Suppose the New York Times acquired information that an Iranian who was taken into custody here in the United States was actually an intelligence agent for the Iranian government. If the Iranian government asked the Times to sit on the story so as not to jeopardize the life and liberty of its agent, would the Times take the same action as it did in the Levinson case? Of course not. It would immediately publish the story. What matters is not what the respective intelligence agents are up to. That’s considered irrelevant. What matters is that the Times is owned and run by Americans, not Iranians.
This is what the existence of a secret intelligence force does to a citizenry. It induces them to abandon any commitment to moral or religious principles in favor of blindly supporting whatever the secret intelligence agency is doing in the name of “keeping us safe” and protecting “national security.” As such, it inevitably makes the citizenry an implicit partner in its nefarious activities.
As it turns out, Levinson might have been in Iran to acquire embarrassing information about Iranian officials. According to the Times article on the Levinson case, that’s what U.S. officials want. What’s that all about? They want to acquire such information for the same reason that former FBI Director J. Edgar Hoover, the Mafia, and the NSA have wanted to acquire such information — to blackmail people into doing what the CIA wants them to do, in this case putting Iranian officials in a position of betraying their country and becoming spies for the CIA.
Should America be involved in this type of sordid activity? Should it be involved in assassinations? Kidnappings? Torture? Coups? Regime-change operations? Spying? Blackmail? Aren’t these the types of things committed by totalitarian regimes? Should a free country be adopting totalitarian methods as a way to fight totalitarianism? Or should it be fighting totalitarianism with freedom principles instead?
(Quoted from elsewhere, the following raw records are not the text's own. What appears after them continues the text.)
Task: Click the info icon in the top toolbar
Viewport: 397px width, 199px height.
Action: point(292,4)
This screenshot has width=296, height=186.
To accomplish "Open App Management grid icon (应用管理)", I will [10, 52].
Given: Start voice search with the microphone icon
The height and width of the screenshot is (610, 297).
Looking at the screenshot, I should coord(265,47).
Keep in mind, after all, that the United States and Iran are not in a state of war. Iran is just the most recent official enemy that the CIA and the rest of the U.S. national-security state have targeted for regime change and spy games.
Obviously, the CIA conducts its sordid activity in secret. Does that relieve the citizenry of moral responsibility for it? I don’t think so, especially since everyone knows the types of things the CIA secretly does.
During the past few years, people have been assassinated in Iran. Suppose the New York Times acquired information that a CIA agent was preparing to assassinate an Iranian. Would it sit on that information and let the assassination go forth? Or would it publish the story even if it meant the arrest of the CIA agent? What’s the proper thing to do — prevent the assassination or defer to the CIA and its claim of “national security”?
Consider the CIA kidnapping, rendition, and torture that took place in Italy a few years ago. The CIA didn’t consider what its agents had done as criminal because they were supposedly doing it to protect “national security.” The Italian courts disagreed and convicted the CIA agents of kidnapping.
If the New York Times had acquired information about the CIA’s plans to kidnap that person in Italy, would it have sat on the story if the CIA had asked it to, so as not to jeopardize the operation? My hunch is that the answer would be yes, out of a mindset of deference to the authority of the CIA and a deep sense of nationalism.
Consider the CIA’s many assassination plots against the likes of Fidel Castro, Patrice Lumumba, or Jacobo Arbenz. Or its kidnapping plot against Chilean military official Rene Schneider, a kidnapping that resulted in his murder. Or the CIA coup and assassination against the president of South Vietnam, Ngo Dinh Diem. Or the CIA’s assassinations of Americans Anwar al Awlaki and his 16-year-old son Abdulrahman. If the CIA had asked the Times to sit on information that would disclose these assassinations, kidnappings, or coups before they happened, would the Times have sat on the information? My guess is yes, again out of deference to authority and a sense of nationalism.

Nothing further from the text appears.